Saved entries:
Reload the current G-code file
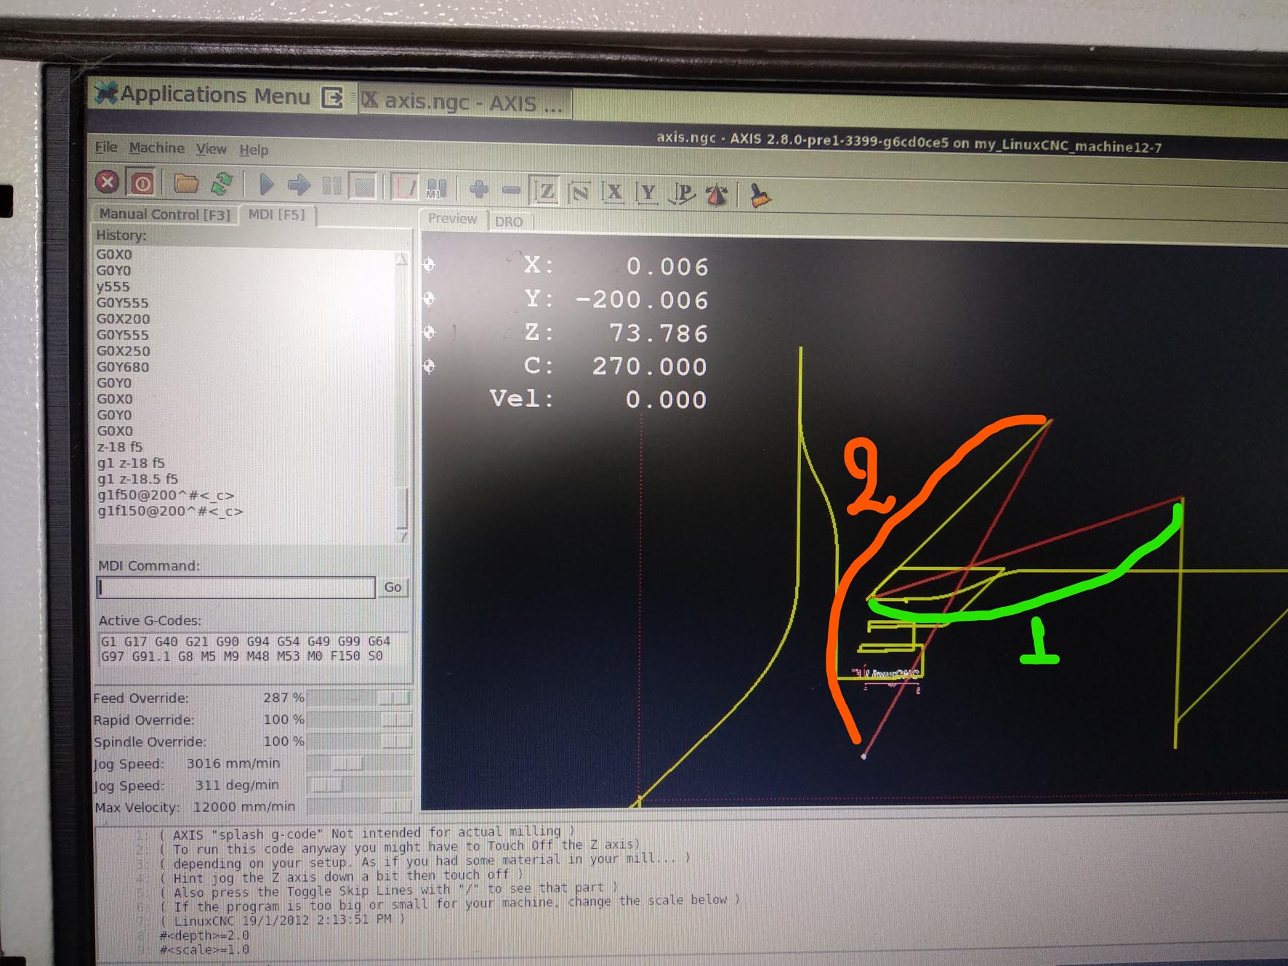1288x966 pixels. pyautogui.click(x=222, y=185)
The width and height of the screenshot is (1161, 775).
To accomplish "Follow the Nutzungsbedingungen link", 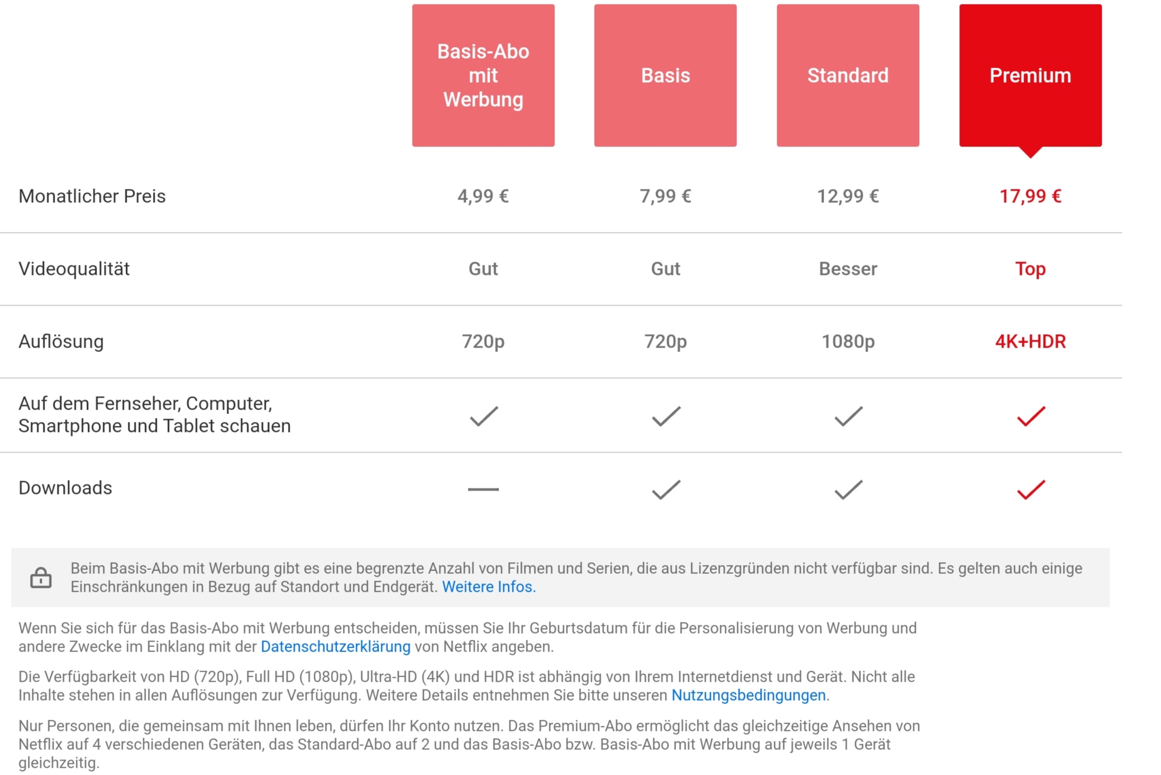I will coord(748,695).
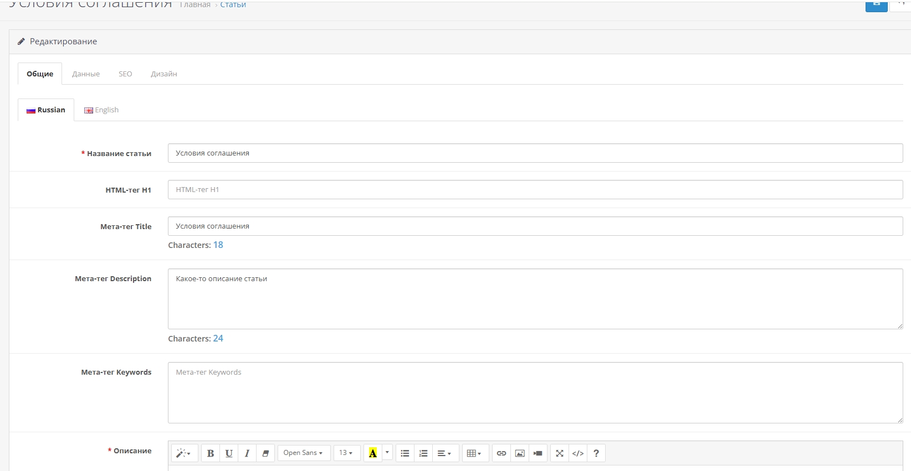Screen dimensions: 911x471
Task: Insert a video into the description
Action: click(538, 453)
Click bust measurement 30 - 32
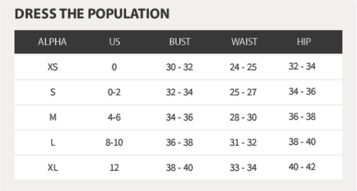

● EXERCISE AIM: Exactly as written, restate the lines above from the opening line through the one holding "The width and", omitting the pictures.

● WRITTEN SOLUTION:
Reload the current G-code file
1288x966 pixels. pyautogui.click(x=222, y=185)
The width and height of the screenshot is (1161, 775).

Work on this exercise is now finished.